• [TEXTO PROPORCIONADO]:
'''
“He hecho una lista de preguntas / cuyas respuestas ya no alcanzaré a saber, / porque es demasiado pronto para ello, / o porque seré incapaz de entenderlas”. Con estos versos de Wislawa Szymborska abre la escritora y periodista Dorothy Gallagher (Nueva York, 1935) su segundo libro de memorias. Si en la primera entrega, en De cómo recibí mi herencia, armaba el puzle de los últimos días de sus padres y de su infancia como hija de judíos ucranios en el Nueva York de los cuarenta, aquí, en Extraños en la casa, revisita su juventud y sus años de madurez. Y lo hace bajo el espíritu de esos versos de la poeta polaca que funcionan en estas páginas más como advertencia que como verso. Son la antesala perfecta para unas memorias que, despojadas de conclusiones, pasajes moralizantes o legados, se centran en la singular mirada de Gallagher.
Cuenta Flannery O’Connor en El arte de escribir cuentos que aprender a ver es la base de todas las artes, excepto de la música, y ese aprendizaje convertido en lección de vida es el que hilvana todos los textos que forman parte de este tapiz memorístico que es Extraños en la casa.
De hecho, los pasajes de estas inusuales memorias podrían ser relatos de no ficción leídos por separado, sin atisbo de unión entre ellos, si no fuera por esa mirada sagaz, irónica, pero también dotada de una profunda empatía y sensibilidad, que es marca de la casa de Gallagher, y que repasa temas que van desde los primeros desengaños amorosos al final de su matrimonio, del seguimiento de un juicio al rompecabezas de un misterioso asesinato, de la inconsistencia de determinados vínculos a la injusticia de nacer en un determinado lugar.
Casi como si fuera un resumen de su propio libro, escribe: “¡Oh, Dios mío, los temas con los que tropiezas al intentar sobrellevar el día. Confianza, traición, clase, hipocresía, amor, odio, codicia, enfermedad, salud. Solo falta Guerra y paz”.
Recordar es, en realidad, una tarea de amor, como muestra en el relato que dedica a su marido, Ben Sonnenberg, editor de la desaparecida revista Grand Street, que padeció esclerosis múltiple.
Este texto es, además, especialmente interesante debido al manejo del paso del tiempo, que Gallagher despliega aquí como un acordeón: “Un día, atiborrado de esteroides, bajó corriendo las escaleras del metro y se partió una pierna. Empezó a usar bastón; después, dos bastones, un andador.
Al final se desplazaba en una silla motorizada, y desde entonces ya no se levantó más”, y la vincula con aquel relato fabuloso de Grace Paley llamado Deseos.
Sin embargo, recordar es también un arma de doble filo, puesto que, a Gallagher, volver a pasar por el corazón le sirve asimismo para ajustar cuentas con examigos, exasistentes, un expsiquiatra con quien termina acostándose y, en definitiva, también con la persona que fue en los distintos momentos de su vida. Porque si existe un dilema central en estas páginas es el de la libertad, la cuestión de cómo ser libre siendo heredera de ese mundo desaparecido que sus padres cargaban sobre sus espaldas.
'''
• [QUÉ HARÁS]:
1. Responde con datos de la reseña a estas preguntas:
(a) ¿En qué año nació Dorothy Gallagher?
(b) Según Flannery O'Connor, ¿qué arte queda excluida de la idea de que aprender a ver es la base de todas las artes?
(c) ¿Qué revista editó Ben Sonnenberg?
2. Extrae de la reseña el fragmento que va desde «Este texto es, además, especialmente» hasta «bastones, un andador.», sin cambiar nada.
Las filas no intervienen en esta actividad.

(Entradas del conjunto de datos)
'''
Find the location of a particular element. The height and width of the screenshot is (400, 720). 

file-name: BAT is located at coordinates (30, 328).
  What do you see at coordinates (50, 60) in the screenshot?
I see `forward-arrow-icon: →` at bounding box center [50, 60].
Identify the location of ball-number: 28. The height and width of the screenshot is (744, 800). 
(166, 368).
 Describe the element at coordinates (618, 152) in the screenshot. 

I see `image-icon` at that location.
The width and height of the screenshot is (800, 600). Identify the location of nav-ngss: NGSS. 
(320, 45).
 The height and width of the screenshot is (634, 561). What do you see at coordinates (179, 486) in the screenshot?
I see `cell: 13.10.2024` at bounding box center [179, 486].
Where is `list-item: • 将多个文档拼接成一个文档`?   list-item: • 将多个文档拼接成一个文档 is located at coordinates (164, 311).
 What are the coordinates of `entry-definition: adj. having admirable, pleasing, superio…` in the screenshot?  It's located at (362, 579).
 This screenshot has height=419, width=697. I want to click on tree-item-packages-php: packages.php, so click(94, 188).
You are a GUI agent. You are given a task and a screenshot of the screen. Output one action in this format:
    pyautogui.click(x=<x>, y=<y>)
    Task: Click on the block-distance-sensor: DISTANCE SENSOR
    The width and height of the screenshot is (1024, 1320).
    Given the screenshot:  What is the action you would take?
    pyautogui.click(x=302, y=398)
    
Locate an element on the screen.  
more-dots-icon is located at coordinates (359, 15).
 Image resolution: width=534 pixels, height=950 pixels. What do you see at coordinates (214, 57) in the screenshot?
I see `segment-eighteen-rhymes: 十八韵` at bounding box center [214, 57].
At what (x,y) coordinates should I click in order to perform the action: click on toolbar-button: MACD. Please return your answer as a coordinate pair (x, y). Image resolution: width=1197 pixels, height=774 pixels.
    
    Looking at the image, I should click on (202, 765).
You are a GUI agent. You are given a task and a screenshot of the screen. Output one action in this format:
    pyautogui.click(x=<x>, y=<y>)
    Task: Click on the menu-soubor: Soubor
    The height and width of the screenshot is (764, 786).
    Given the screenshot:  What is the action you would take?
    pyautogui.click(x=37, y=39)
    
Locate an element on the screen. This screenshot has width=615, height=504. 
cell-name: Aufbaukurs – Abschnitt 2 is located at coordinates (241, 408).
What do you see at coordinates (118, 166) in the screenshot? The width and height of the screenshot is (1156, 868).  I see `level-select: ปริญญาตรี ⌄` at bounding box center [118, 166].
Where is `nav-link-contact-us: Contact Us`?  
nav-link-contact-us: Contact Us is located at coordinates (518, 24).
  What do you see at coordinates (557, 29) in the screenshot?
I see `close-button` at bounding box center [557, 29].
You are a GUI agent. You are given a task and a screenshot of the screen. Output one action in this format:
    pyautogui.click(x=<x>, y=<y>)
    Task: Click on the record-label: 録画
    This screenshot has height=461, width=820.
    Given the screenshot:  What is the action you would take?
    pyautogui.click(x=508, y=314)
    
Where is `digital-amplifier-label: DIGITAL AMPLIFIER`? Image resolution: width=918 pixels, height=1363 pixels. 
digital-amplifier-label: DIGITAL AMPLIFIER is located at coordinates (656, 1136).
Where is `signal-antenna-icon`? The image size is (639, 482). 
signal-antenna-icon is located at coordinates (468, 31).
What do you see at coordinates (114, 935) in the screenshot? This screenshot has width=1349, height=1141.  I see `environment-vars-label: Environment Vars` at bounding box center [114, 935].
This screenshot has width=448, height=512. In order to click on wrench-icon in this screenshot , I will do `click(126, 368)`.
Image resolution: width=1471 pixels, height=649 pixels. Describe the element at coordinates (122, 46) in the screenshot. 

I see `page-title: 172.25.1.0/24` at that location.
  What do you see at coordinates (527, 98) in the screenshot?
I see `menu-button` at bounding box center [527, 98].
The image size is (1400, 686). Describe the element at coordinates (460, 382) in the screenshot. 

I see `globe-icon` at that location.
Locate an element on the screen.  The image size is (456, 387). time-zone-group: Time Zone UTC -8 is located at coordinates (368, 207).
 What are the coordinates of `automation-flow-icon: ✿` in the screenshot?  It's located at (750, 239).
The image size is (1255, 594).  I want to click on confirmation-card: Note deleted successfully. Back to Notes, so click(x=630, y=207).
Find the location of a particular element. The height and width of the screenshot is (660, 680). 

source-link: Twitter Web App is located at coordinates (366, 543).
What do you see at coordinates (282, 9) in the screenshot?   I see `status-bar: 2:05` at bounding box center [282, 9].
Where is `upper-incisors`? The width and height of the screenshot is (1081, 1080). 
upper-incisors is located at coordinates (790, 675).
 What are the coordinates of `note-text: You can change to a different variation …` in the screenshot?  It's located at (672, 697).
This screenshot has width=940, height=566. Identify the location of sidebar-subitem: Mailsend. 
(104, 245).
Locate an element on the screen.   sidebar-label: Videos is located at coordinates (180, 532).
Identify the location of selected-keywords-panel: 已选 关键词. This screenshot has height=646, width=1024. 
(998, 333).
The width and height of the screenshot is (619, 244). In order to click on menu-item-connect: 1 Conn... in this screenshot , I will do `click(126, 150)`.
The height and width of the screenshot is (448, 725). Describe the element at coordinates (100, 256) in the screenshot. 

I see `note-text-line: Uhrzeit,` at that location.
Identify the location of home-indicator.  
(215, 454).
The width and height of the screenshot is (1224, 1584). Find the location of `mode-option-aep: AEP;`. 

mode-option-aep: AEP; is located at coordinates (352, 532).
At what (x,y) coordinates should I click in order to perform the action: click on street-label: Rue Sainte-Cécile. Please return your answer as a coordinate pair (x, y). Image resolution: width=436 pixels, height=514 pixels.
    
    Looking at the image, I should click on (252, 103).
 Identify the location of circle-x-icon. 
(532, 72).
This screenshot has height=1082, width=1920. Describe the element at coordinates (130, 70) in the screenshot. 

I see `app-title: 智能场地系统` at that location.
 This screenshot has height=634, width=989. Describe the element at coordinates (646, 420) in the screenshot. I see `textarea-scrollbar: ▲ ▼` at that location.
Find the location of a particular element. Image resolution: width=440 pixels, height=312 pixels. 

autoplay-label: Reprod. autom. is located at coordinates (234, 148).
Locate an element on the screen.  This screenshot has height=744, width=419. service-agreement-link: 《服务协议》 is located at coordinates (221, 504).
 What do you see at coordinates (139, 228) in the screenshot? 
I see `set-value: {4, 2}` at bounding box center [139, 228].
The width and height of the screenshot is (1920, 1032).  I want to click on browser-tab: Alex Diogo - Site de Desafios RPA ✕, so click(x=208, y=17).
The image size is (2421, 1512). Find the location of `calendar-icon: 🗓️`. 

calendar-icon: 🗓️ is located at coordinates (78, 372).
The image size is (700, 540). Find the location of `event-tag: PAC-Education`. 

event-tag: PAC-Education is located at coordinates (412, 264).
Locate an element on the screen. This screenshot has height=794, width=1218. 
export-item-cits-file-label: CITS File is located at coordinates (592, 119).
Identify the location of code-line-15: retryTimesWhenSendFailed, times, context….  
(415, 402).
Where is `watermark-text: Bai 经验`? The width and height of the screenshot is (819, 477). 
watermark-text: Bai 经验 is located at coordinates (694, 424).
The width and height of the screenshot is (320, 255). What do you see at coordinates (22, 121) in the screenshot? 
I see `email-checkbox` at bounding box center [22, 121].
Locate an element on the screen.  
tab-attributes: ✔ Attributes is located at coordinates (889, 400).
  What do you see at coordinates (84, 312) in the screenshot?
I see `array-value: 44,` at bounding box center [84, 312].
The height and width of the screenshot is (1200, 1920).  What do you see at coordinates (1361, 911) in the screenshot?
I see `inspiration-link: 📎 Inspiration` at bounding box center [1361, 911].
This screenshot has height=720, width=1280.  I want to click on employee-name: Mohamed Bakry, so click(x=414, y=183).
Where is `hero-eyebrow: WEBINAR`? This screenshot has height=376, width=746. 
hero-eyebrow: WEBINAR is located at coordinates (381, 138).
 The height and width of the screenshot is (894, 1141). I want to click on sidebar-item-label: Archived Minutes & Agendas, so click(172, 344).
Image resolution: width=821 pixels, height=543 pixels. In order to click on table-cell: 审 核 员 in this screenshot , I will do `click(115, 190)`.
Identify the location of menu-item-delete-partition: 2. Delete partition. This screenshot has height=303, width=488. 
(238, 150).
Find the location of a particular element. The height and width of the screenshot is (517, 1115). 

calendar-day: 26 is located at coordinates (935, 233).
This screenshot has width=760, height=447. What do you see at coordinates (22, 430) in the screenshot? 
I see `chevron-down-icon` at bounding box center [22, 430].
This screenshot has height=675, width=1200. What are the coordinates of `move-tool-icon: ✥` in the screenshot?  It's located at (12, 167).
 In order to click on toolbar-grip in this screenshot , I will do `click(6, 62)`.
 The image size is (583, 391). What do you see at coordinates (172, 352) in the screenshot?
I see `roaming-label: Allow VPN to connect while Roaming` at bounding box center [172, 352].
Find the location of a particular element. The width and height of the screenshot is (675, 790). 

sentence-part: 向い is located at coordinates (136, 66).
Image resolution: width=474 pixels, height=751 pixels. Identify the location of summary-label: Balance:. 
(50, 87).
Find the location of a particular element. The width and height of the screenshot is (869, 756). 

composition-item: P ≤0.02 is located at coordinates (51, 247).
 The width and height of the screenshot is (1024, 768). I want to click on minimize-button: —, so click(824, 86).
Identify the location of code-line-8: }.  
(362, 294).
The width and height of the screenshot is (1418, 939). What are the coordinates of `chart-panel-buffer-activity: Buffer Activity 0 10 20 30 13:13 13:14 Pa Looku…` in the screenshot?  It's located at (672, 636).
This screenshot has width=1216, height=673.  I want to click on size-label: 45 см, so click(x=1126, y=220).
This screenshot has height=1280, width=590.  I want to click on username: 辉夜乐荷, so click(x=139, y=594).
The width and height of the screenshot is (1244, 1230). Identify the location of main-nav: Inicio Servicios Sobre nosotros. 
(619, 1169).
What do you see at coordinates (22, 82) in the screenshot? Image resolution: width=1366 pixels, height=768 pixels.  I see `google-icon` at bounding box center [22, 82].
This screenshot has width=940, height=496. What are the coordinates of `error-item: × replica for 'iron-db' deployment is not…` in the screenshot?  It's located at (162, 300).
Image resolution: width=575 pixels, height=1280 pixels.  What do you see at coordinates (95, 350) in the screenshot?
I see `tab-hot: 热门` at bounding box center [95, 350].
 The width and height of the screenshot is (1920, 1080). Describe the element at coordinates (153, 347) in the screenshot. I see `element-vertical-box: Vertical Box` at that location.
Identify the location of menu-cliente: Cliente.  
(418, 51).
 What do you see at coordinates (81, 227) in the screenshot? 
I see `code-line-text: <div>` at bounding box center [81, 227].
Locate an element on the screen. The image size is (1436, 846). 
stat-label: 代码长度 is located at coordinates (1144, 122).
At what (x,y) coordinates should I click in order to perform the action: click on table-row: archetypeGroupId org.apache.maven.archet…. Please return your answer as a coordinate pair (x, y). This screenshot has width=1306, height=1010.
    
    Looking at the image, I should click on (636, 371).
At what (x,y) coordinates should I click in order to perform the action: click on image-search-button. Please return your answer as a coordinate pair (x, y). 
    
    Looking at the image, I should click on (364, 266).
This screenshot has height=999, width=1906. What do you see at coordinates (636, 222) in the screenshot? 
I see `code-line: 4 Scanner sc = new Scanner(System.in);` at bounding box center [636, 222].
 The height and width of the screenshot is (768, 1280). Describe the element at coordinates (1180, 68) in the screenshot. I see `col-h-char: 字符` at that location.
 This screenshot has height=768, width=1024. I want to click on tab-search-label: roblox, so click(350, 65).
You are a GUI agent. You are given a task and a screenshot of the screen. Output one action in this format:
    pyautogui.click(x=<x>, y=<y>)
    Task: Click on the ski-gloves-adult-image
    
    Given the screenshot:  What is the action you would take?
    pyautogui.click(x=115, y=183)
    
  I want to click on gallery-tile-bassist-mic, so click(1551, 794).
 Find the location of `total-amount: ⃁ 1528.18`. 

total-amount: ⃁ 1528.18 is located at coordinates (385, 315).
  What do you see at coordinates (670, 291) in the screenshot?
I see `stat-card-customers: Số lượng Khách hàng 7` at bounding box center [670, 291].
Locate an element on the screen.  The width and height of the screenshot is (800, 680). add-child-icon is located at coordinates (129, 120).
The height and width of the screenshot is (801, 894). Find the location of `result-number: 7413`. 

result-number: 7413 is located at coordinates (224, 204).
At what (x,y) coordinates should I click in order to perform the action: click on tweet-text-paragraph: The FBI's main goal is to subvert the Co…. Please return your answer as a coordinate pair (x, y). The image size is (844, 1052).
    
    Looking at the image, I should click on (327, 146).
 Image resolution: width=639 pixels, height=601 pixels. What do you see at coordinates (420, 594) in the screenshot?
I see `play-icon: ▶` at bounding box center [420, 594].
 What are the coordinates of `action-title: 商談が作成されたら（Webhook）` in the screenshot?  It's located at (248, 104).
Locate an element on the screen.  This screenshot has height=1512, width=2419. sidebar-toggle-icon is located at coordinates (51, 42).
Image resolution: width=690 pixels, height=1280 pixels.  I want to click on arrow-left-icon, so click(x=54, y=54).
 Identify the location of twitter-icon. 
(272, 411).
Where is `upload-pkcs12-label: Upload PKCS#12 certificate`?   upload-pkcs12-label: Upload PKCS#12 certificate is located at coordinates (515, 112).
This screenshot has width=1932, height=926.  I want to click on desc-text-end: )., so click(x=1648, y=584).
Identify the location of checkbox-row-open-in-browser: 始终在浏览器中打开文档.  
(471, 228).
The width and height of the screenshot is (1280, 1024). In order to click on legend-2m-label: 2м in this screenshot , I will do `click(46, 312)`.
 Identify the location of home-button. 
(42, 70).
'''
• [RESPUESTAS DE LA ACTIVIDAD]:
1.
(a) En 1935.
(b) La música.
(c) Grand Street.

2.
Este texto es, además, especialmente interesante debido al manejo del paso del tiempo, que Gallagher despliega aquí como un acordeón: “Un día, atiborrado de esteroides, bajó corriendo las escaleras del metro y se partió una pierna. Empezó a usar bastón; después, dos bastones, un andador.